Alors que la situation sécuritaire reste tendue dans l’est de la République Démocratique du Congo (RDC), une nouvelle dynamique diplomatique prend forme. Ce jeudi 17 juillet à Doha, le ministre d’État qatari aux Affaires étrangères, Dr Mohammed bin Abdulaziz Al Khulaifi, a reçu Massad Boulos, l’Envoyé spécial américain pour l’Afrique. Objectif : renforcer la coordination entre les deux puissances dans la résolution du conflit armé opposant Kinshasa aux rebelles du M23.
Depuis le mois d’avril, le Qatar s’est imposé comme un acteur clé de la médiation, en accueillant les premiers pourparlers directs entre le gouvernement congolais et les représentants du M23. Cette démarche s’inscrit dans une stratégie de désescalade régionale, soutenue par les États-Unis, qui ont de leur côté facilité, en juin dernier, un accord de désengagement entre la RDC et le Rwanda. Ce texte prévoit notamment le retrait progressif des troupes rwandaises et la démobilisation des combattants.

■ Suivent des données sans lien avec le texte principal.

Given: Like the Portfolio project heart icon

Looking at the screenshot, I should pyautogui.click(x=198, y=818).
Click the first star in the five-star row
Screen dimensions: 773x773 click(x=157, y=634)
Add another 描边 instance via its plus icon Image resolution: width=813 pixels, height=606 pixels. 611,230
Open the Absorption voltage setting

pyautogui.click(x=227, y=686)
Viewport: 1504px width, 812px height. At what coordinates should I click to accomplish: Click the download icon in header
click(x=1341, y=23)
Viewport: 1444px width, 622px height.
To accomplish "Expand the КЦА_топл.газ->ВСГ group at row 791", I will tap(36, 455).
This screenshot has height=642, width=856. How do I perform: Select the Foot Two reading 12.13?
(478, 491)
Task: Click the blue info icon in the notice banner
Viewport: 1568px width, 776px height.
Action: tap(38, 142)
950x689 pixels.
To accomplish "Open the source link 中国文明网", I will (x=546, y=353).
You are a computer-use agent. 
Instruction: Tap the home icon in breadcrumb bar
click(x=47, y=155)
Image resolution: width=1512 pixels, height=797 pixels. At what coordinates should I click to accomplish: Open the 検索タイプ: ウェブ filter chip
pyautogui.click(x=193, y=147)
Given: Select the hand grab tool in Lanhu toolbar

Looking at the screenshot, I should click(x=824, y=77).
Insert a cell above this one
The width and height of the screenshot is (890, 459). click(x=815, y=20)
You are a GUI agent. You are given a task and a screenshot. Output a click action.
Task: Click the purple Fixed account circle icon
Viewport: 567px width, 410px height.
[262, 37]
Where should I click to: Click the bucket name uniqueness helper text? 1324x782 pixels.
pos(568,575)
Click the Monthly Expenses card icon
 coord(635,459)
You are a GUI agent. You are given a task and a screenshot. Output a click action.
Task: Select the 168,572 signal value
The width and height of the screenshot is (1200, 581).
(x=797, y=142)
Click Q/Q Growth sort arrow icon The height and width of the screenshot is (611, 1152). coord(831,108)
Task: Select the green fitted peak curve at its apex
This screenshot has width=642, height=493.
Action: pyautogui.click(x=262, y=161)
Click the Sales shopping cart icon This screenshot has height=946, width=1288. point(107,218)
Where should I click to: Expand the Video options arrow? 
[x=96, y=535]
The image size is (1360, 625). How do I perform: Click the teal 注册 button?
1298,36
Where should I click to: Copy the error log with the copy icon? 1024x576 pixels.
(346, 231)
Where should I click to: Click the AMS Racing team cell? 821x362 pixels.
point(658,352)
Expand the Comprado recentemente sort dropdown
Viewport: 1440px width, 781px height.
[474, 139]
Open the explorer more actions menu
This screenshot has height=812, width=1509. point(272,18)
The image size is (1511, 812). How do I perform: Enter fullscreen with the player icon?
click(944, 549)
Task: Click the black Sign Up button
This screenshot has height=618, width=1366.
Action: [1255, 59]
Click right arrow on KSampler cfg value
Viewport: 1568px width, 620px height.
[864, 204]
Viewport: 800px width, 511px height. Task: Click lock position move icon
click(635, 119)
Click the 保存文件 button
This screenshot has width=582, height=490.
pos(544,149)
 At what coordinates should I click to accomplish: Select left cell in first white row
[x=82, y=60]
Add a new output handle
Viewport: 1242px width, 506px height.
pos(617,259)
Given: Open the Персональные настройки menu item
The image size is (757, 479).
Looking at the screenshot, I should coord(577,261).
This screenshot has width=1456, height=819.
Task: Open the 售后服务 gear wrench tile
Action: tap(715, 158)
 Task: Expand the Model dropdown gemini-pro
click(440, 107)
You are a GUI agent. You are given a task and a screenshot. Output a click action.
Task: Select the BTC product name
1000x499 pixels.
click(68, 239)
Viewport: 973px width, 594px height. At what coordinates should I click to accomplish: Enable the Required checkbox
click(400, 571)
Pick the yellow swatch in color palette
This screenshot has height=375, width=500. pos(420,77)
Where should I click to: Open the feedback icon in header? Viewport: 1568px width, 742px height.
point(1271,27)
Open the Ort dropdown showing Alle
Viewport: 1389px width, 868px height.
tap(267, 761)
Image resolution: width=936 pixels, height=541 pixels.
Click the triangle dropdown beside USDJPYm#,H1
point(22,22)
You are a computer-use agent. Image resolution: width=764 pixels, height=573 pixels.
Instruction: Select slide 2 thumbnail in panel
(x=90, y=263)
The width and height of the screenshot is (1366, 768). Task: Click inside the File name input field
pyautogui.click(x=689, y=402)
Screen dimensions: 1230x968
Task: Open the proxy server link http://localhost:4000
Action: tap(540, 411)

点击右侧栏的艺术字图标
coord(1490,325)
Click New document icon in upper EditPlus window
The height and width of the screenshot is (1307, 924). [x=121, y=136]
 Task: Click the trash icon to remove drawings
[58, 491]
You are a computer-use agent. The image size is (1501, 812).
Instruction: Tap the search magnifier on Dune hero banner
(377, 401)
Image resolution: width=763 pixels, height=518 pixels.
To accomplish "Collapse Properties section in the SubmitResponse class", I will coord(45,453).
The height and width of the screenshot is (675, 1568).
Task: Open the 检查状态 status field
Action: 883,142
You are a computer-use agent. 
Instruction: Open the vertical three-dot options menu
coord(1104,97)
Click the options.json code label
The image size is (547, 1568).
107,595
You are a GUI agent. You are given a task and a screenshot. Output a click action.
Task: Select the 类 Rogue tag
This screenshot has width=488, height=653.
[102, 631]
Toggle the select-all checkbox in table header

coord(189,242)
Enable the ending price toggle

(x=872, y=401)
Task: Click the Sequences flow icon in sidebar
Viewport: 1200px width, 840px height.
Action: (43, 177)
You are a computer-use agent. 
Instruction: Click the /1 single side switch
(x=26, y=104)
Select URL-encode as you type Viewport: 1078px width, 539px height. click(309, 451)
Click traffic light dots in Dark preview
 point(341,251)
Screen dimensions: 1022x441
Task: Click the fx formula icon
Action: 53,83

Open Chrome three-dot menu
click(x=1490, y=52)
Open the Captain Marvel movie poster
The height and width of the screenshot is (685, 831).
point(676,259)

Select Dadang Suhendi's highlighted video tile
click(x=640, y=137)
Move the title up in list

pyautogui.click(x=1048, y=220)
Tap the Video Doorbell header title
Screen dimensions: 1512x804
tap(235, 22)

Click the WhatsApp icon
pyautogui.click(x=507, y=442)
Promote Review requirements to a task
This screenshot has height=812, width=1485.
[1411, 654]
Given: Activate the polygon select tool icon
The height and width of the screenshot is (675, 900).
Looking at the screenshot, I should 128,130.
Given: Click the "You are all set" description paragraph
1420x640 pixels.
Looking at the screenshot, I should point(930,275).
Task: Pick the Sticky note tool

La réunion de Doha marque une étape supplémentaire dans cette coopération. Selon des sources diplomatiques, les discussions ont porté sur la relance prochaine des pourparlers inclusifs et sur l’importance d’une coordination étroite entre Doha et Washington. Cette initiative ambitionne de mettre fin à des années de violences dans les provinces du Nord-Kivu et de l’Ituri, où les groupes armés continuent de semer la terreur.
Au-delà de la sécurité, le partenariat vise également la gouvernance des ressources naturelles, avec une attention particulière portée sur les minerais stratégiques comme le cobalt et le lithium. Les deux pays entendent promouvoir une gestion transparente de ces richesses, dans un contexte où leur exploitation est souvent au cœur des tensions locales et régionales.
Enfin, les États-Unis et le Qatar souhaitent impliquer plus activement la société civile congolaise dans le processus de paix. Ils misent sur une approche participative pour assurer une paix durable, en garantissant que les retombées de cette stabilité profitent concrètement aux populations de l’Est. Une démarche qui pourrait redonner espoir à des millions de Congolais pris au piège d’un conflit qui perdure depuis plus de deux décennies.